With today being the Thanksgiving Eve (you’ll probably read this on Thanksgiving morning), I wanted to give you some strategies for handling the food-pushers you’ll likely encounter sometime between now and New Years.
My Food-Pushing Nemesis
I have packed my own meals to bring to work for my entire working career. My dad packed my lunches when I was a kid and it was just a natural progression for me to continue packing them when I got out on my own. It saves money, time, and ensures that I’ll be eating foods that I know are good for me, cooked the way I like, and taste good. To me, it’s completely normal. I’ve spent a lot of time working in gyms where much of the staff is also very health-conscious and the fridge is full of lunchboxes.
But to others, especially outside the fitness industry, the thought of brown-bagging it is totally foreign and weird. A woman I used to work with took every opportunity to call attention to my healthy lunch choices. The worst was when we would have staff pot-lucks and she would try to push me face first into the nearest multi-layer dip or dessert in a crockpot and ultimately would make everyone aware that I would not be partaking because I was “too healthy” (aka “too good” for their food, is how it came across).
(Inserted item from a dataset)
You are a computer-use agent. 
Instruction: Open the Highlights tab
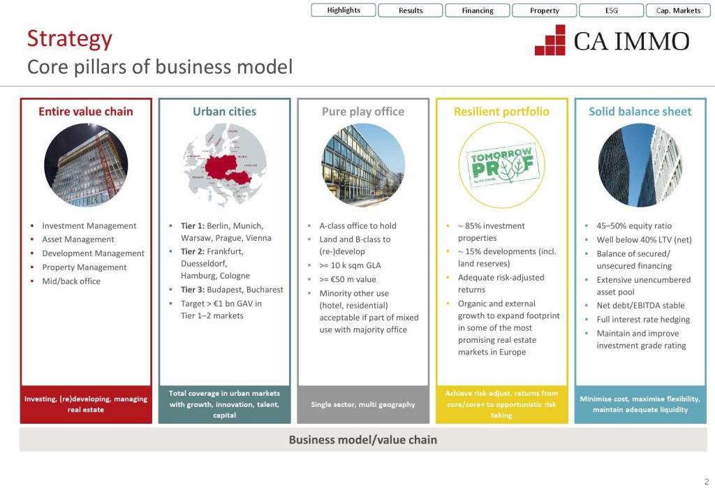(344, 10)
Given that I’d been packing my own meals for years at that point, her comments made me dislike her and dread our interactions, but did nothing to dissuade me. However, it did give me some perspective on food-pushers and what it’s like to have an outsider be critical of a decision that is none of her business. If I were newer to the lunch-packing game, her criticism might have led me to change my actions just to avoid an uncomfortable situation.
Holidays: Food-Pusher Primetime
Since we are in the midst of the holiday season, when social gatherings are likely at an all-time high, you may be concerned about what friends, family, and coworkers have to say about your food choices. It’s a valid concern. Making habit changes can be challenging enough when you don’t have people peering over your shoulder every time you open the fridge and there isn’t a dessert buffet on every flat surface between your desk and car.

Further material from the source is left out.